Arga memutar kedua bola matanya. Sesekali melirik jam tangannya. "Mana nih orang yang ditunggu? Sudah lewat setengah jam, lho. Keburu habis waktu maksi-ku."

Kaki Arga mengetuk-ngetuk lantai restoran itu. Kadar sabarnya mulai berkurang. Sebelas-duabelas dengan Razi, Arga sendiri tidak menyukai orang yang tidak tepat waktu. Menurutnya, seseorang yang tidak bisa menghargai waktu, adalah seseorang yang tidak bisa menghargai orang lain.

Sesekali Arga melempar pandangan, menatap orang-orang yang sedang asyik menyantap hidangan di restoran itu.

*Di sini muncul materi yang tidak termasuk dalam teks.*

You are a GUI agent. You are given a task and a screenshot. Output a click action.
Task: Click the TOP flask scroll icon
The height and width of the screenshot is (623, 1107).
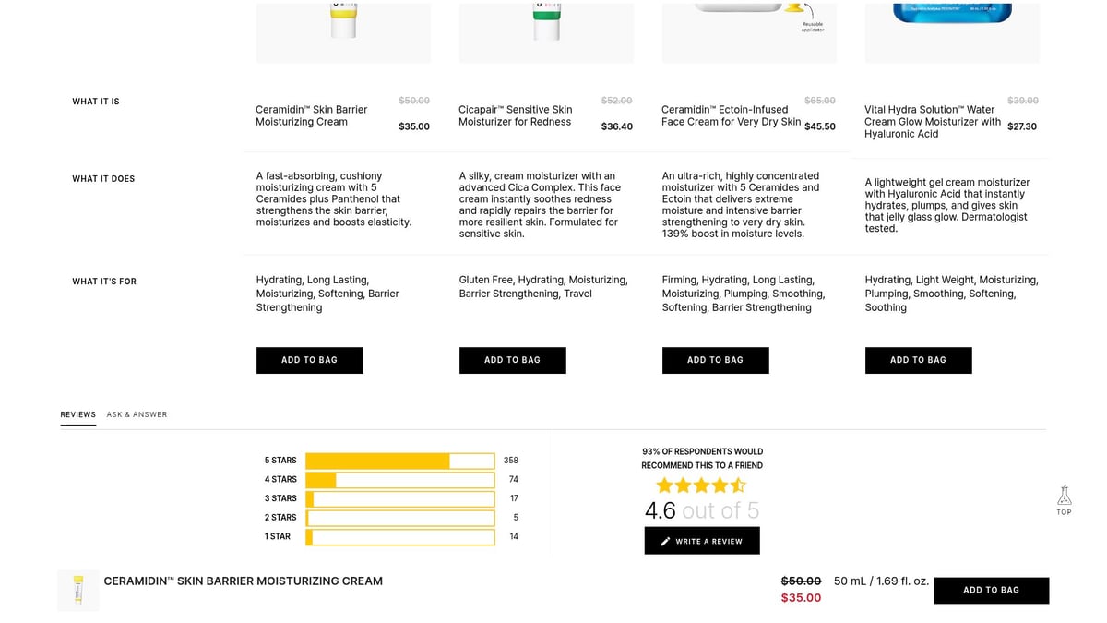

Seperti biasa, jam makan siang di restoran area perkantoran pasti dipadati oleh para karyawan yang kelaparan. Bukan hanya lapar makanan, tapi juga lapar akan gosip-gosip di kantor.

"Nunggu calon klien harus ekstra sabar, Ga," Razi tersenyum aneh, membuat Arga semakin curiga.

Tak jauh dari pandangan Arga, terlihat wanita berkacamata - yang menurut Arga berukuran terlalu besar untuk proporsi wajahnya -, berjalan tergesa-gesa ke arah meja mereka. Rambut panjang ikalnya yang tergerai tak rapi, mencuri perhatian Arga. Wanita itu kan ...

"Telat lagi, Nia!" Razi bangkit dengan senyum datar.

"Iya, maaf ya. Tadi aku harus mengecek proposal dulu. Tanggung," jelasnya berbohong sambil memohon maaf. Tiga hari yang lalu, ia sudah memakai alasan 'meeting ngaret'. Masa sekarang menggunakan alasan yang sama lagi?

Razi hanya mengangguk tanpa ekspresi. Ia mempersilahkan Amara duduk di hadapannya dan Arga.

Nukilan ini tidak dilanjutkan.